*** Opening of Source material ***
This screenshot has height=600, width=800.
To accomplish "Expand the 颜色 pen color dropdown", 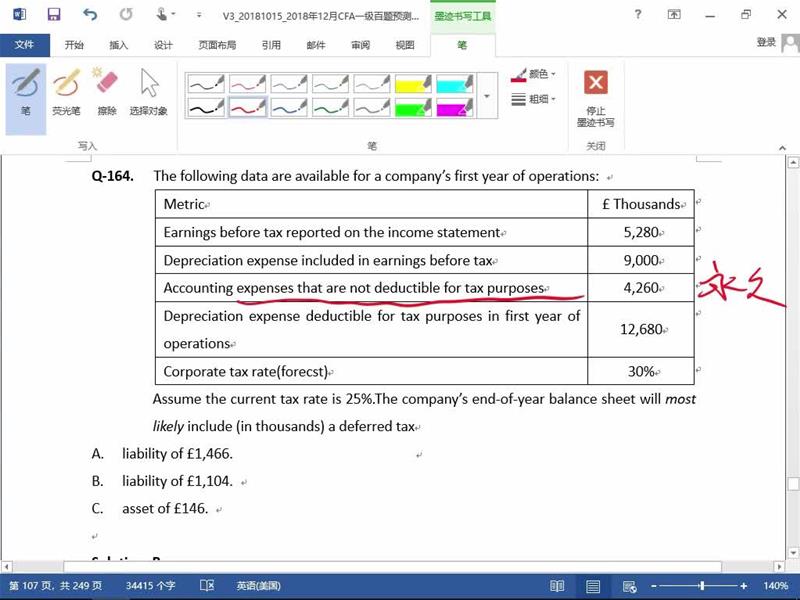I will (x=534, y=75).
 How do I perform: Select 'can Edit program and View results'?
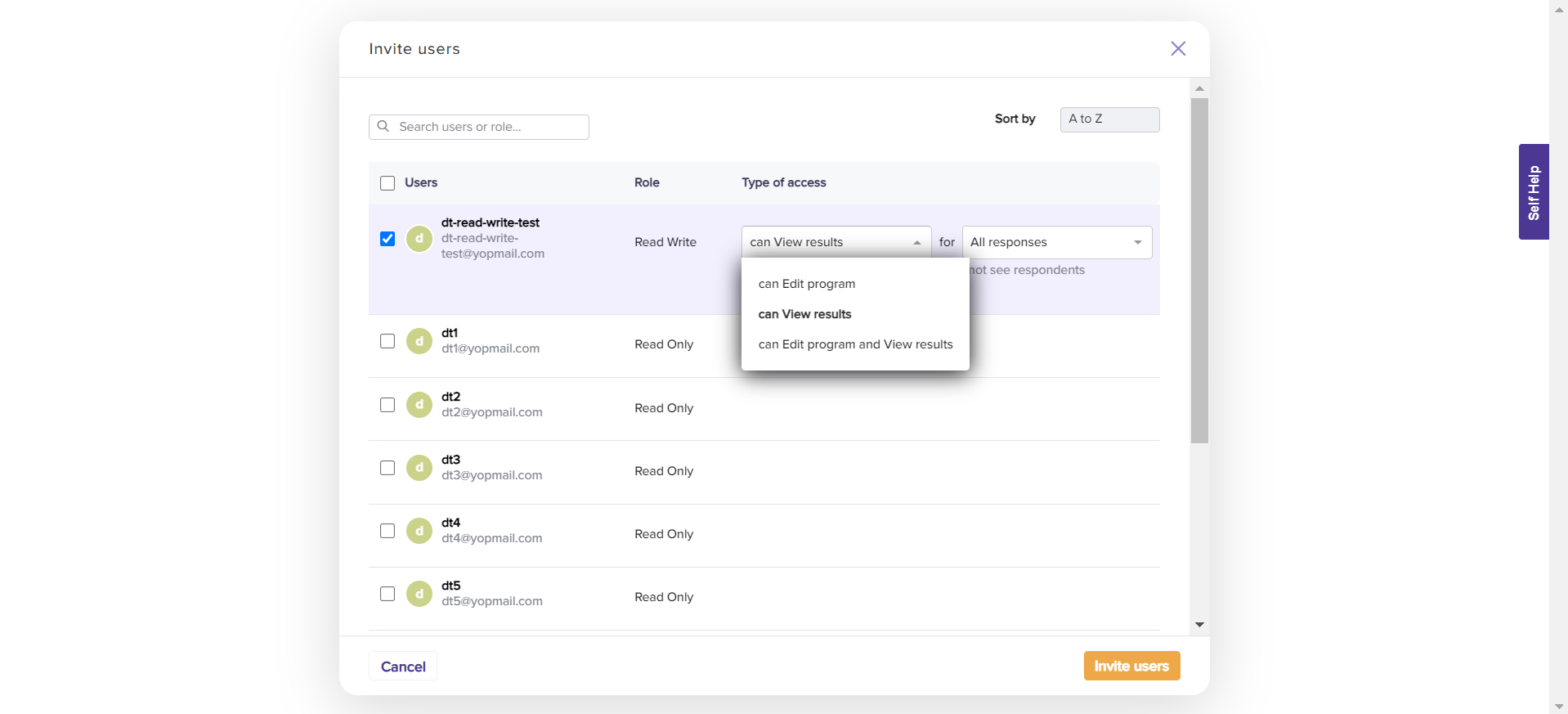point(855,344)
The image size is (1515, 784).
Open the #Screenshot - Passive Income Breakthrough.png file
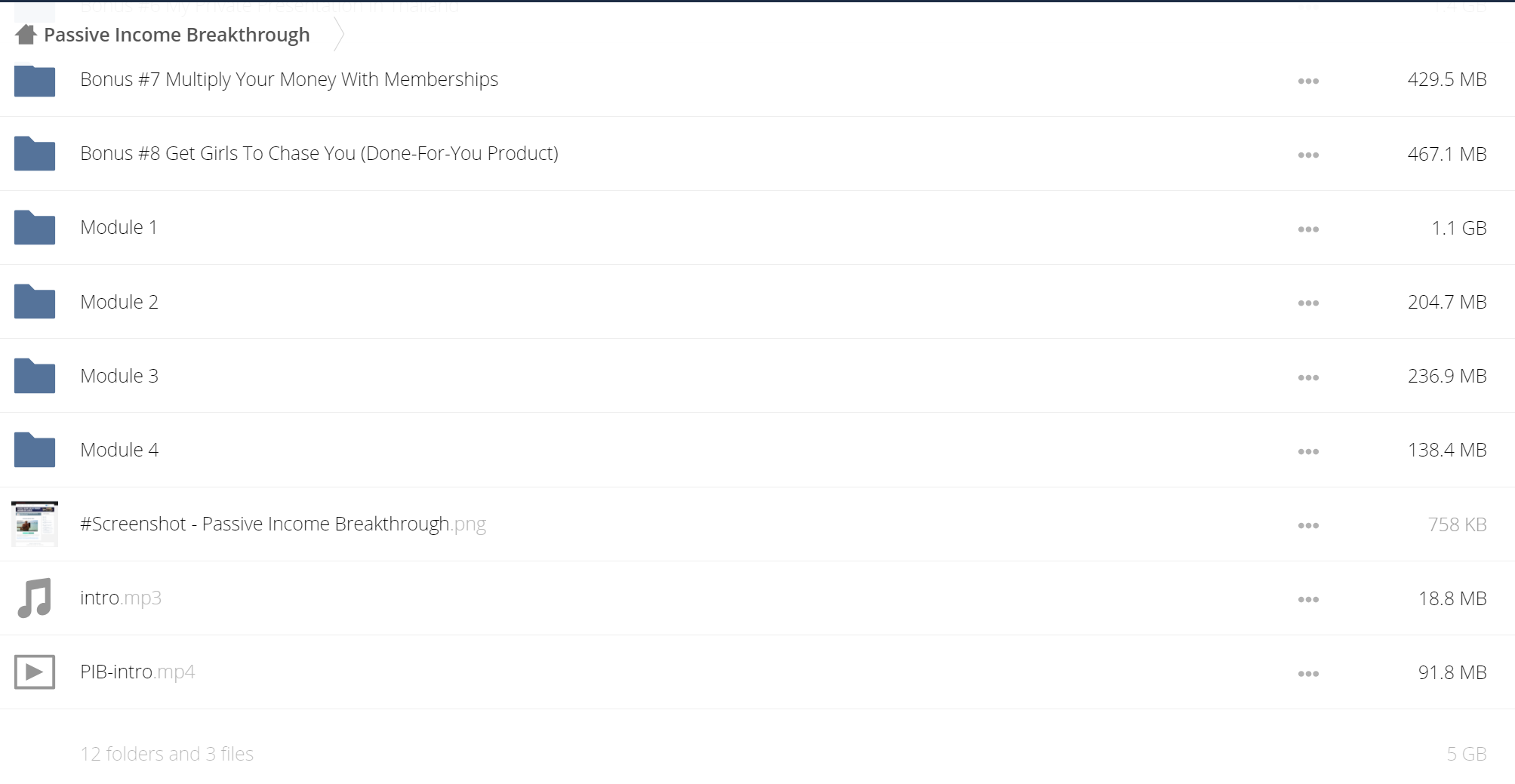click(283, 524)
*** Close of Source material ***
*** Opening of Source material ***
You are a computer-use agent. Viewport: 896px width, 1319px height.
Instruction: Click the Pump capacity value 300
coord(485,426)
*** Close of Source material ***
*** Opening of Source material ***
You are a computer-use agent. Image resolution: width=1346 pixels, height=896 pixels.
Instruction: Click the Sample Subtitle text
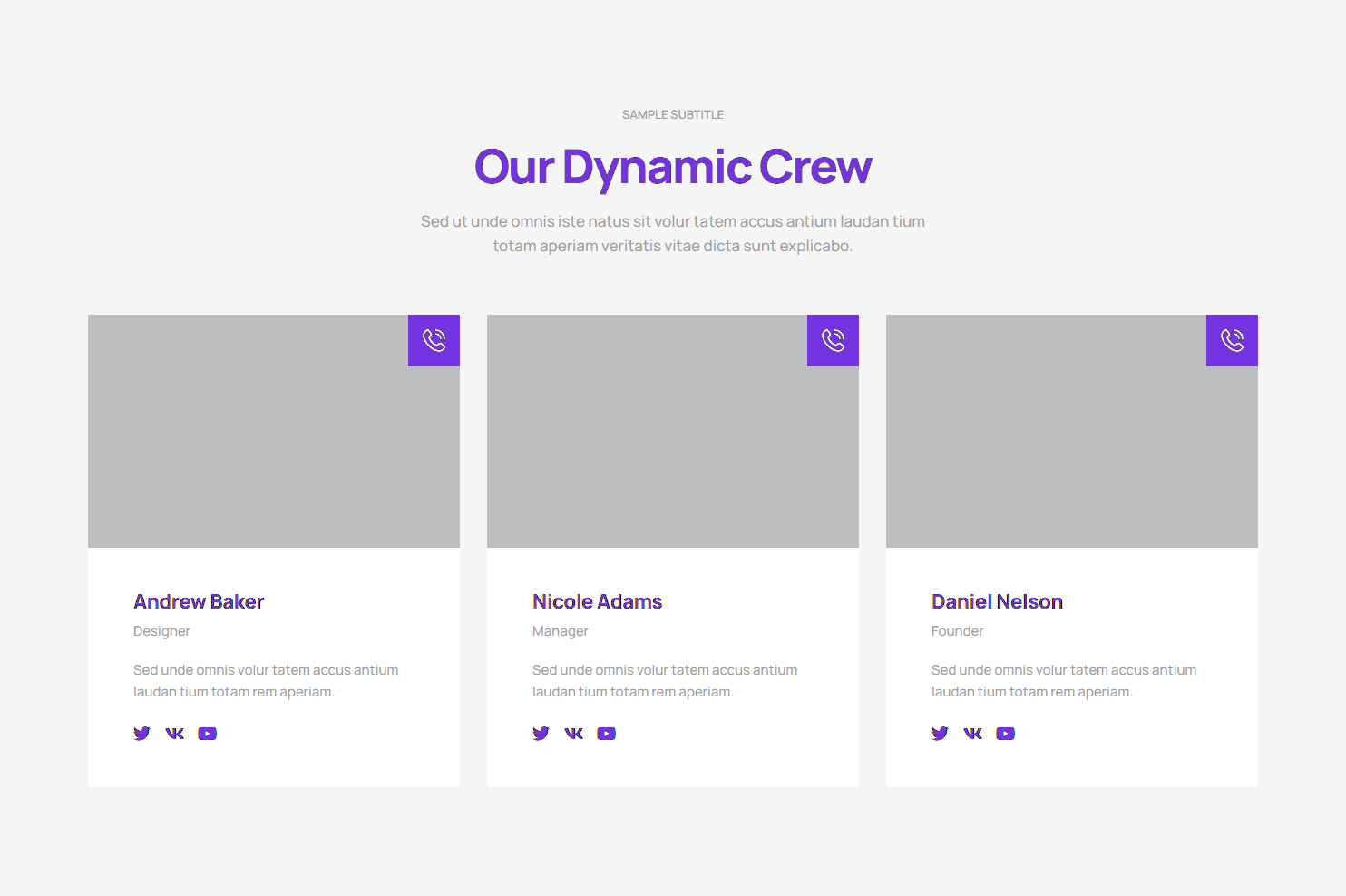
*** Close of Source material ***
Where does the word "agent" show up in the material? Copy out each line that has it.

Result of this task.
You are a computer-use agent. Viewport: 896px width, 1319px height.
You are a computer-use agent. Image resolution: width=1346 pixels, height=896 pixels.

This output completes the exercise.